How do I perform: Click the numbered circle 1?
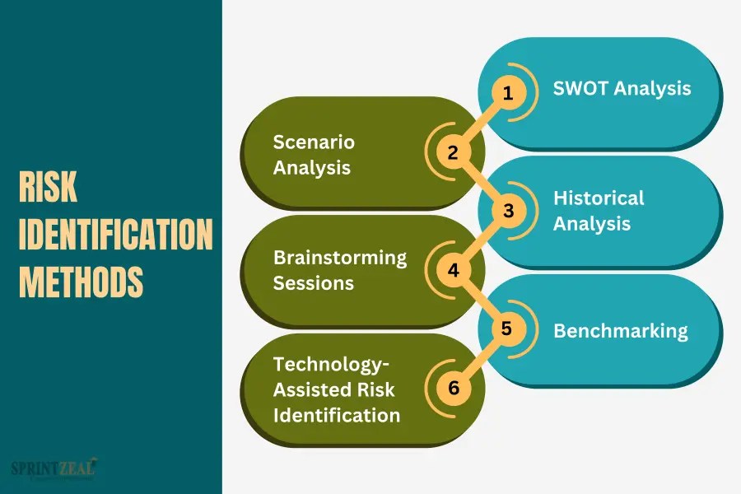[508, 94]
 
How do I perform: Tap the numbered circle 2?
[453, 152]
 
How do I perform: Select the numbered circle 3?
[508, 211]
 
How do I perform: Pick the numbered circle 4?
[453, 270]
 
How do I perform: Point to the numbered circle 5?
[507, 329]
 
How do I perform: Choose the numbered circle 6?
[453, 387]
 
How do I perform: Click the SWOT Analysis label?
[622, 88]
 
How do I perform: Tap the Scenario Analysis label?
[314, 155]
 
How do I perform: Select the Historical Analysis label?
[599, 211]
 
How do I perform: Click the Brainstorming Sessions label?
[340, 270]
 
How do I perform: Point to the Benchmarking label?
[620, 331]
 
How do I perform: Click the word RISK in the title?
[48, 189]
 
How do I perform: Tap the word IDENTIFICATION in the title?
[115, 235]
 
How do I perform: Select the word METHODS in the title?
[81, 282]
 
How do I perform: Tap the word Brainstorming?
[340, 258]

════════

■ Your task:
Reproduce the rows above word for word, omitting the picture.

■ Solution to this problem:
How do I perform: Click the numbered circle 1?
[508, 94]
 
How do I perform: Tap the numbered circle 2?
[453, 152]
 
How do I perform: Select the numbered circle 3?
[508, 211]
 
How do I perform: Pick the numbered circle 4?
[453, 270]
 
How do I perform: Point to the numbered circle 5?
[507, 329]
 
How do I perform: Choose the numbered circle 6?
[453, 387]
 
How do I perform: Click the SWOT Analysis label?
[622, 88]
 
How do I perform: Tap the Scenario Analysis label?
[314, 155]
 
How do I perform: Select the Historical Analysis label?
[599, 211]
 
How do I perform: Click the Brainstorming Sessions label?
[340, 270]
 
How do I perform: Point to the Benchmarking label?
[620, 331]
 
How do I perform: Click the word RISK in the title?
[48, 189]
 
How do I perform: Tap the word IDENTIFICATION in the title?
[115, 235]
 
How do I perform: Select the word METHODS in the title?
[81, 282]
 
How do I perform: Tap the word Brainstorming?
[340, 258]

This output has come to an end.